* _Task inputs_
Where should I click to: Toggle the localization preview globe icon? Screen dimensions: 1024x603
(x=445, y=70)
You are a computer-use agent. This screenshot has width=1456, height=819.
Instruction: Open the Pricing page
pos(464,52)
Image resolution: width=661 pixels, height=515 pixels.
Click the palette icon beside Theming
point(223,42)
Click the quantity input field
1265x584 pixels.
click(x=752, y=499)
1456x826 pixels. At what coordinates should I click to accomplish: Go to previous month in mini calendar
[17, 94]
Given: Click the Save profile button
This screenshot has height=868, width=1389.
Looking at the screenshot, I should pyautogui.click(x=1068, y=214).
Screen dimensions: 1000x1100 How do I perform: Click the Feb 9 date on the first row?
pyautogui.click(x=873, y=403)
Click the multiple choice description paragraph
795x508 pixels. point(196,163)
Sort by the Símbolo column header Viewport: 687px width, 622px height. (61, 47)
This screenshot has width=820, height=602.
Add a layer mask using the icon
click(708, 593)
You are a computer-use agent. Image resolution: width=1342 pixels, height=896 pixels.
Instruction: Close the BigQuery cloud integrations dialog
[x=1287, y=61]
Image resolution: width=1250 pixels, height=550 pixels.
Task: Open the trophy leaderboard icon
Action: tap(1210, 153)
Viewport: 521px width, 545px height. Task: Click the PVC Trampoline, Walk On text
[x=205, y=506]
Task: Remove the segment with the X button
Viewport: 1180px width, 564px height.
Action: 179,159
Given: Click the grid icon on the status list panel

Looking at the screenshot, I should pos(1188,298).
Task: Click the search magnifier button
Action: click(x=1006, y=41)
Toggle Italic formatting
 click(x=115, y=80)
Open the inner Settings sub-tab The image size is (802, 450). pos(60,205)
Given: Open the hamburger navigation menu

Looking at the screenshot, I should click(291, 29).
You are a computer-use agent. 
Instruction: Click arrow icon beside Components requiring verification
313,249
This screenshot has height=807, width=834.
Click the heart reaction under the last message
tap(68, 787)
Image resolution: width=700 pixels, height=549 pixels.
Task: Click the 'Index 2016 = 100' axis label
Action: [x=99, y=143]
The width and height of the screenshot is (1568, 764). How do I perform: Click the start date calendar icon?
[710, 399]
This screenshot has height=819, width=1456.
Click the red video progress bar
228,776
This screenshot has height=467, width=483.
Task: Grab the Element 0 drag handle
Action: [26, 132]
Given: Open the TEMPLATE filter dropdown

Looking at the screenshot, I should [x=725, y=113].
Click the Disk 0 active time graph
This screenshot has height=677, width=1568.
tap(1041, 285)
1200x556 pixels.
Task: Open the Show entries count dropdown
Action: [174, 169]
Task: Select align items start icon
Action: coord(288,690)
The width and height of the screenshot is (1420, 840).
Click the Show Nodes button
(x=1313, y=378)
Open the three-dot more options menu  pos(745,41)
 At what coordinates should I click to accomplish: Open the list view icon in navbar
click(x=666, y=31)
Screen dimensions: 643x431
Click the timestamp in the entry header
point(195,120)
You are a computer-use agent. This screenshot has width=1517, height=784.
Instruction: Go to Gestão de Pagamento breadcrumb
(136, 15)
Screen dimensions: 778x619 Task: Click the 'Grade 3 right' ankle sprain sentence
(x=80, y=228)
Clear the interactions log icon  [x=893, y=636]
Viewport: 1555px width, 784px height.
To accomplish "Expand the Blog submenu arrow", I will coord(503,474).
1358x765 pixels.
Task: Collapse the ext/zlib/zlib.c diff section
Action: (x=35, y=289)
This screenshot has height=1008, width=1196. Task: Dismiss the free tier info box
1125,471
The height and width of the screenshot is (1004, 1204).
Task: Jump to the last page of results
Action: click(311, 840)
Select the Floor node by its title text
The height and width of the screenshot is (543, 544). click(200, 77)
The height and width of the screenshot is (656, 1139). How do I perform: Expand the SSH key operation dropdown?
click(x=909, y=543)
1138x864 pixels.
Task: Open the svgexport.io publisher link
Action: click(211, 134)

* _Work to do_
Copy out the material above word for word, with nothing added or left out.

* _Written answer_
Where should I click to: Toggle the localization preview globe icon? Screen dimensions: 1024x603
(x=445, y=70)
You are a computer-use agent. This screenshot has width=1456, height=819.
Instruction: Open the Pricing page
pos(464,52)
Image resolution: width=661 pixels, height=515 pixels.
Click the palette icon beside Theming
point(223,42)
Click the quantity input field
1265x584 pixels.
click(x=752, y=499)
1456x826 pixels. At what coordinates should I click to accomplish: Go to previous month in mini calendar
[17, 94]
Given: Click the Save profile button
This screenshot has height=868, width=1389.
Looking at the screenshot, I should pyautogui.click(x=1068, y=214).
Screen dimensions: 1000x1100 How do I perform: Click the Feb 9 date on the first row?
pyautogui.click(x=873, y=403)
Click the multiple choice description paragraph
795x508 pixels. point(196,163)
Sort by the Símbolo column header Viewport: 687px width, 622px height. (61, 47)
This screenshot has width=820, height=602.
Add a layer mask using the icon
click(708, 593)
You are a computer-use agent. Image resolution: width=1342 pixels, height=896 pixels.
Instruction: Close the BigQuery cloud integrations dialog
[x=1287, y=61]
Image resolution: width=1250 pixels, height=550 pixels.
Task: Open the trophy leaderboard icon
Action: tap(1210, 153)
Viewport: 521px width, 545px height. Task: Click the PVC Trampoline, Walk On text
[x=205, y=506]
Task: Remove the segment with the X button
Viewport: 1180px width, 564px height.
Action: 179,159
Given: Click the grid icon on the status list panel

Looking at the screenshot, I should pos(1188,298).
Task: Click the search magnifier button
Action: click(x=1006, y=41)
Toggle Italic formatting
 click(x=115, y=80)
Open the inner Settings sub-tab The image size is (802, 450). pos(60,205)
Given: Open the hamburger navigation menu

Looking at the screenshot, I should click(291, 29).
You are a computer-use agent. 
Instruction: Click arrow icon beside Components requiring verification
313,249
This screenshot has height=807, width=834.
Click the heart reaction under the last message
tap(68, 787)
Image resolution: width=700 pixels, height=549 pixels.
Task: Click the 'Index 2016 = 100' axis label
Action: [x=99, y=143]
The width and height of the screenshot is (1568, 764). How do I perform: Click the start date calendar icon?
[710, 399]
This screenshot has height=819, width=1456.
Click the red video progress bar
228,776
This screenshot has height=467, width=483.
Task: Grab the Element 0 drag handle
Action: [26, 132]
Given: Open the TEMPLATE filter dropdown

Looking at the screenshot, I should [x=725, y=113].
Click the Disk 0 active time graph
This screenshot has height=677, width=1568.
tap(1041, 285)
1200x556 pixels.
Task: Open the Show entries count dropdown
Action: [174, 169]
Task: Select align items start icon
Action: coord(288,690)
The width and height of the screenshot is (1420, 840).
Click the Show Nodes button
(x=1313, y=378)
Open the three-dot more options menu  pos(745,41)
 At what coordinates should I click to accomplish: Open the list view icon in navbar
click(x=666, y=31)
Screen dimensions: 643x431
Click the timestamp in the entry header
point(195,120)
You are a computer-use agent. This screenshot has width=1517, height=784.
Instruction: Go to Gestão de Pagamento breadcrumb
(136, 15)
Screen dimensions: 778x619 Task: Click the 'Grade 3 right' ankle sprain sentence
(x=80, y=228)
Clear the interactions log icon  [x=893, y=636]
Viewport: 1555px width, 784px height.
To accomplish "Expand the Blog submenu arrow", I will coord(503,474).
1358x765 pixels.
Task: Collapse the ext/zlib/zlib.c diff section
Action: (x=35, y=289)
This screenshot has height=1008, width=1196. Task: Dismiss the free tier info box
1125,471
The height and width of the screenshot is (1004, 1204).
Task: Jump to the last page of results
Action: click(311, 840)
Select the Floor node by its title text
The height and width of the screenshot is (543, 544). click(200, 77)
The height and width of the screenshot is (656, 1139). How do I perform: Expand the SSH key operation dropdown?
click(x=909, y=543)
1138x864 pixels.
Task: Open the svgexport.io publisher link
Action: click(211, 134)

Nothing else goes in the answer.